Research and Training Use of the Jornada Facilities:  Over the last 5 years, on average, approximately 140 scientific personnel from various institutions use the field station in a variety of regular, scheduled capacities each year.  This use includes approximately 40 scientists accessing field sites and/or long term data sets originating from Jornada research, 10 post-doctoral research associates conducting research activities in support of either ARS or LTER programs, 25 technical staff directing field research activities, 30 graduate students from several institutions (including NMSU, Arizona State University, University of Arizona, Brown, UCLA, and several foreign Universities), 30 undergraduates providing support to field campaigns, and 5 undergraduates involved in Research Experience for Undergraduate programs.  Establishment of any new research site on the Jornada requires authorization by the Supervisory Scientist.  All needed forms and the submittal process are completed online via the Jornada website.

            In addition, there are numerous uses of the field station on a less routine or less scheduled basis each year.  For example, in the past 2 years dozens of university students from several institutions, including West Texas State, NMSU, the University of Chihuahua, the University of California, and the Ecological Society of America’s SEEDs program accessed the field station for several days or several weeks at a time in support of field courses or field experiments that took advantage of the Jornada research history, associated research programs, and its accommodations.  Each year approximately 30-100 students and faculty access the Jornada in this manner.       

            As a land base withdrawn from the public domain and devoted to long term research, the Jornada is closed to unescorted public access according to federal policies.  However, Jornada staff routinely escort public groups requesting access in support of specific interests. Each year the Jornada is a site for numerous local field trips organized by various civic groups, including local chapters of the Sierra Club, the Audubon Society, Soil and Water Conservation Districts, and the Native Plant Society.  The Jornada staff also conducts 2-6 workshops each year for land management agency personnel, including the Bureau of Land Management and the Natural Resource Conservation Service.  These workshops are typically 3-4 days each with a mixture of field and meeting room activities.  These civic and agency groups are able to access Jornada facilities to support their local meetings and workshops, and associated on-site field activities.

 

K-12 Schoolyard Program:  For over a decade, the Jornada program has provided quality, inquiry-based science education opportunities to K-12 students and teachers throughout southern New Mexico and west Texas.  Over this time period, program staff have directly worked with >500 teachers who have participated in one-day, five-day and two-week teacher professional development workshops.
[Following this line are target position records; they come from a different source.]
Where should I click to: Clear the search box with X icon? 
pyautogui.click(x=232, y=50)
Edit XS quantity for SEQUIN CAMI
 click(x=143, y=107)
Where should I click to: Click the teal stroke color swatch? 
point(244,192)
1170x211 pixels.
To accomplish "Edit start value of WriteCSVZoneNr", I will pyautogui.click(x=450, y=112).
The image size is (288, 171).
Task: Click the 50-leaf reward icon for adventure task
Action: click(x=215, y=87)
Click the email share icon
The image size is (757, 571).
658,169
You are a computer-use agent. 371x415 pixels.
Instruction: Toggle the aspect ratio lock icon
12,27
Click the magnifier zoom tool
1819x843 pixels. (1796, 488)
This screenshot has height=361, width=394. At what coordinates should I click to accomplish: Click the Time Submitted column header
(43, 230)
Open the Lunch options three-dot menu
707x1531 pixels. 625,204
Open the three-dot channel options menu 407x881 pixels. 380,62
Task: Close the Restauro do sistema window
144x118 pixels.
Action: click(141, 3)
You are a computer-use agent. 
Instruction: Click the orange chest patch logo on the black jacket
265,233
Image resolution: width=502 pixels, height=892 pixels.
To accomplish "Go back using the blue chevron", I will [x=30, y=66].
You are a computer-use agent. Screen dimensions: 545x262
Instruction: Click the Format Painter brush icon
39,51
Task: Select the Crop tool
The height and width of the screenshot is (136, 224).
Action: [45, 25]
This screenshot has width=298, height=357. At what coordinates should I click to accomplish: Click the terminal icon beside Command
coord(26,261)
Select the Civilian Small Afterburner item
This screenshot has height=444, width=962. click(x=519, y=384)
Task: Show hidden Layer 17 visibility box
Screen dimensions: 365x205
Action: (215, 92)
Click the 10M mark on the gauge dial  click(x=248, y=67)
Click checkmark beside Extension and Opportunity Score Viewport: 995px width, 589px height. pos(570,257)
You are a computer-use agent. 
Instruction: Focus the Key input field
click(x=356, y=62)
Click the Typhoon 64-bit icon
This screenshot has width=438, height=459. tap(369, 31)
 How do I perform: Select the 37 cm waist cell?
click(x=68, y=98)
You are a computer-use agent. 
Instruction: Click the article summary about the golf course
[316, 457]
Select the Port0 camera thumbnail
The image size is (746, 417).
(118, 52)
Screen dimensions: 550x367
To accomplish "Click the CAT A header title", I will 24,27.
These workshops are specifically directed towards development of science based curriculum that can be used by these teachers in their classroom programs.  These curricula have been developed through a Cooperative Agreement with the Asombro Institute for Science Education (see: http://www.asombro.org), and specifically address state board of education outcomes for science education in New Mexico.  The key to this volume of outreach continues to be this partnership that was established in 1998 among the LTER, the ARS, and the Asombro Institute for Science Education (formerly the Chihuahuan Desert Nature Park), a nonprofit science education organization.  Using the combined expertise of these partners, we deliver a multifaceted K-12 education program which includes schoolyard studies, science investigation kits, teacher workshops, field trips, and classroom programs.  Over the past 5 years, over 50,000 students have been involved in the Asombro Institute’s programs.  Approximately 20% of these students participate in field activities conducted on-site at the Jornada as part of their education activities.  Annually, Jornada staff devote over 300 hours of time in support of these field programs at the Jornada.  Our on-site resident manager provides logistical support for many of these activities.